In this bestselling 1997 memoir, the author Mitch Albom records his fourteen consecutive visits made to his former Brandeis professor Morris “Morrie” S. Schwartz (1916-95) who was dying of ALS (amyotrophic lateral sclerosis, アミトロ). The fourteen topics include the world, feeling sorry for yourself, regrets, death, family, emotions, the fear of aging, money, how love goes on, marriage, culture, forgiveness, the perfect day, and the last of which is his depiction of saying good-bye to Morrie.
Before Albom started the regular visits to his former sociology professor, he had been moving forward on the path of successful career. He confesses that he was almost a workaholic because he believed that he could control his life and other things only when he had accomplishments (p. 17). It all began to change by those Tuesdays spent with dying Morrie.
The reader will be touched by the wisdom and insight of the old dying professor. To give you some examples, Morrie says, on the seventh Tuesday, “Aging is not just decay, you know.
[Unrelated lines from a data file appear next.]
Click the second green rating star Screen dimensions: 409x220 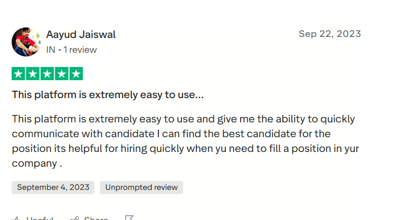pos(33,74)
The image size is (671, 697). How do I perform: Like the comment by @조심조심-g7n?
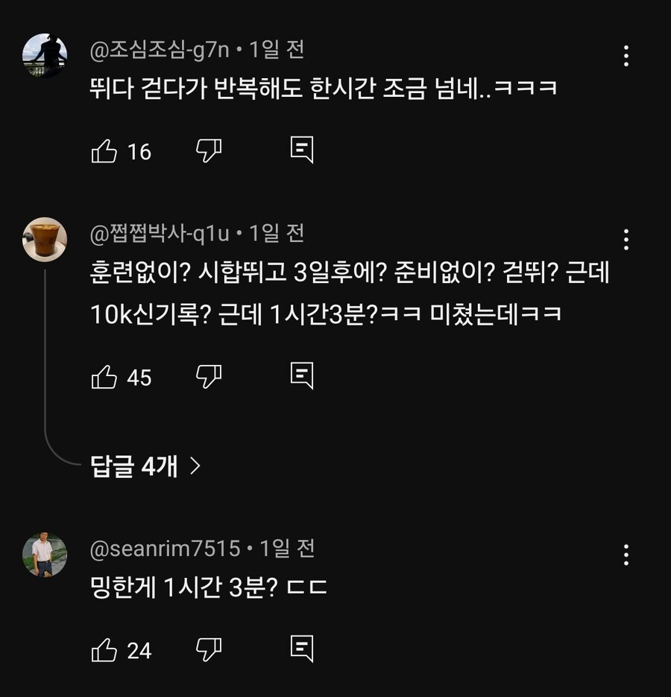104,152
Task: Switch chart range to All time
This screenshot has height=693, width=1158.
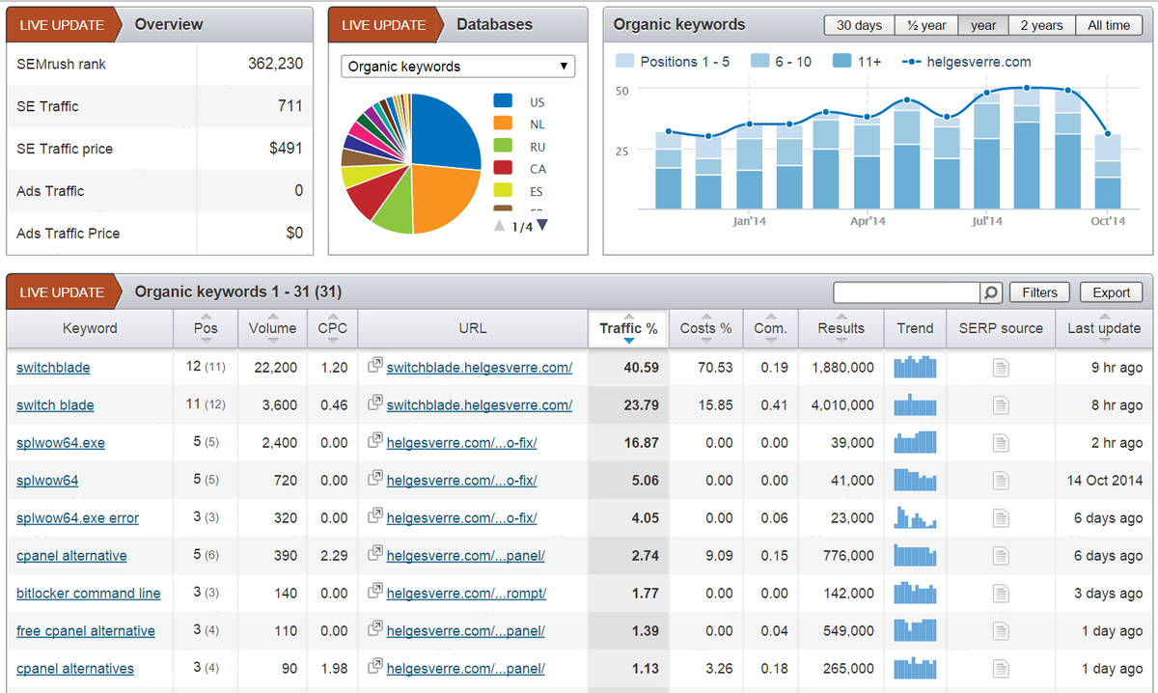Action: [x=1109, y=25]
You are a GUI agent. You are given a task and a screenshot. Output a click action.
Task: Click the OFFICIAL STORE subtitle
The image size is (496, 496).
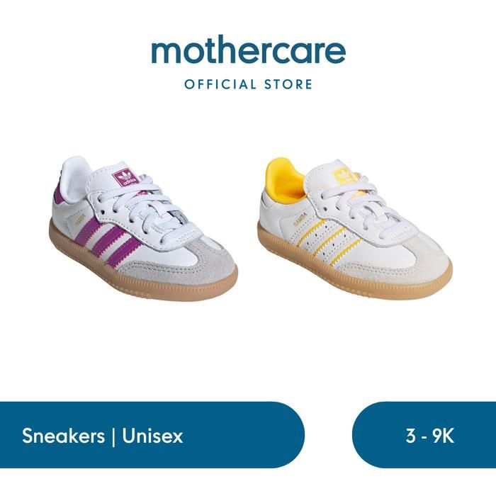[x=248, y=84]
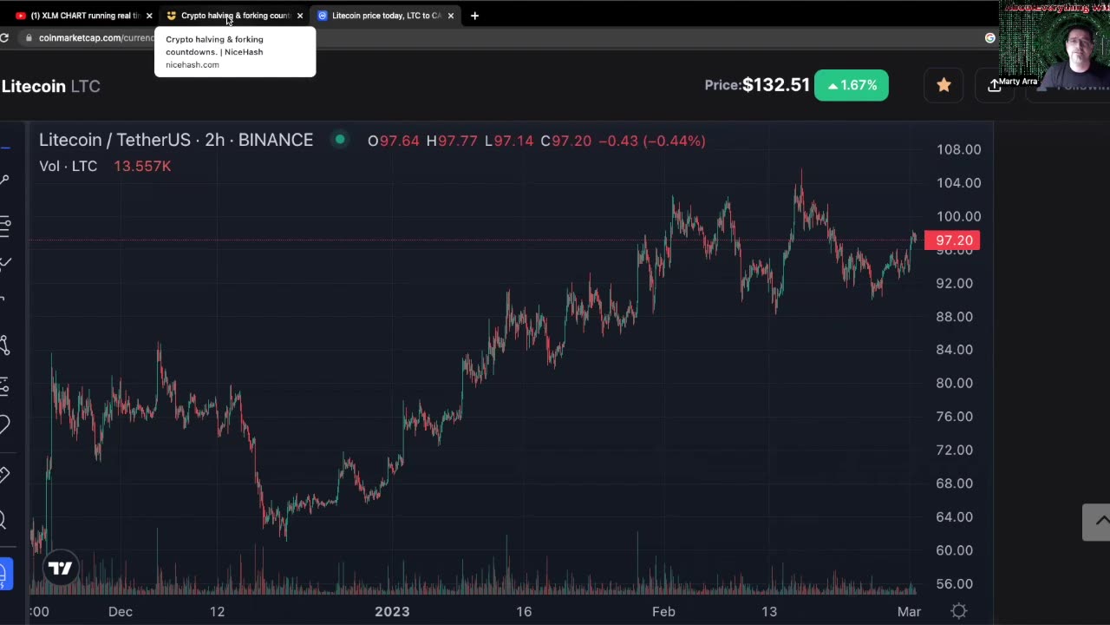The image size is (1110, 625).
Task: Add Litecoin to watchlist with star icon
Action: coord(944,85)
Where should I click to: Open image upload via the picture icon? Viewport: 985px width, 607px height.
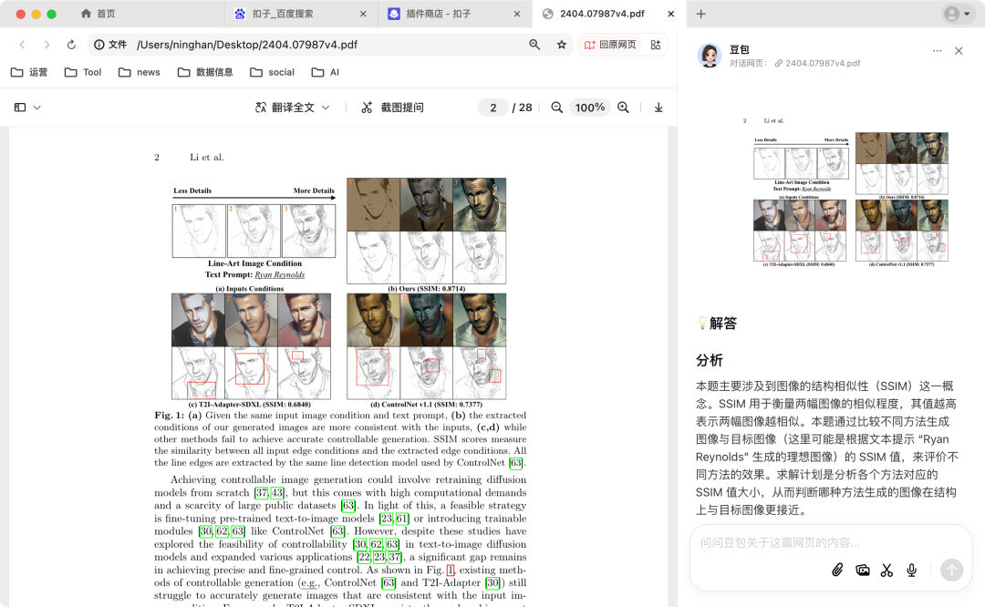point(862,570)
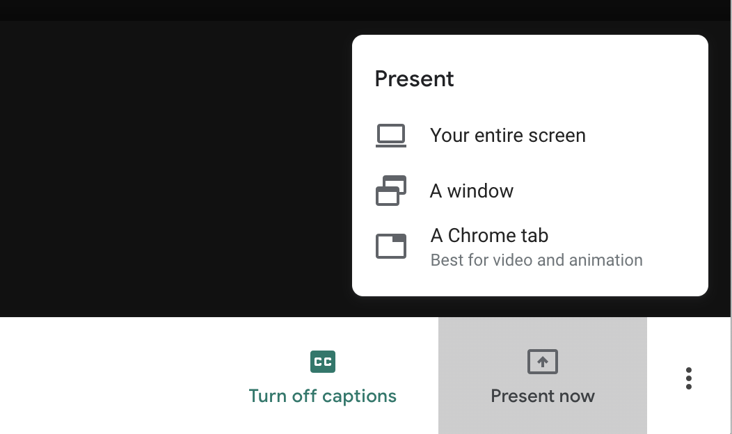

It’s growth” (p. 118). When he and the author talk about the perfect day on their thirteenth Tuesday, Morrie so rightly says, “Love is when you are as concerned about someone else’s situation as you are about your own” (p. 178). On another note on love, he says, “The most important thing in life is to learn how to give out love, and to let it come in” (p. 52).
I do not think Morrie was a Christian (or a believer) because, if he was, he would have definitely talked about the eternity that he was entering. So, he does not claim to know what will happen after his final breath. But his attitude toward the upcoming death is impressive. He sees himself as one on a great journey; he says, “I’m on the last great journey here–and people want me to tell them what to pack” (p. 33). He does not lose dignity even in the face of the incurable disease and imminent death.
Admirable Morrie’s attitude may be, however, I wonder if the author has succeeded in making his readers realize the sense of urgency that Morrie only indirectly describes: “‘Everyone knows they’re going to die,’ he said again, ‘but nobody believes it. If we did, we would do things differently’” (p. 81). I do not know what Morrie was really trying to convey because I myself did not spend those Tuesdays with him; all we have is the author’s record of his final days. But, if what Morrie was trying to say was the surefire reality of death, I think that the book ends up preventing–albeit unintentionally–the reader from apprehending it by his pensive and melancholy sketch of death. The cruelty of death and our dire need for the Savior are thus kept under the shadow of Albom’s captivating writing.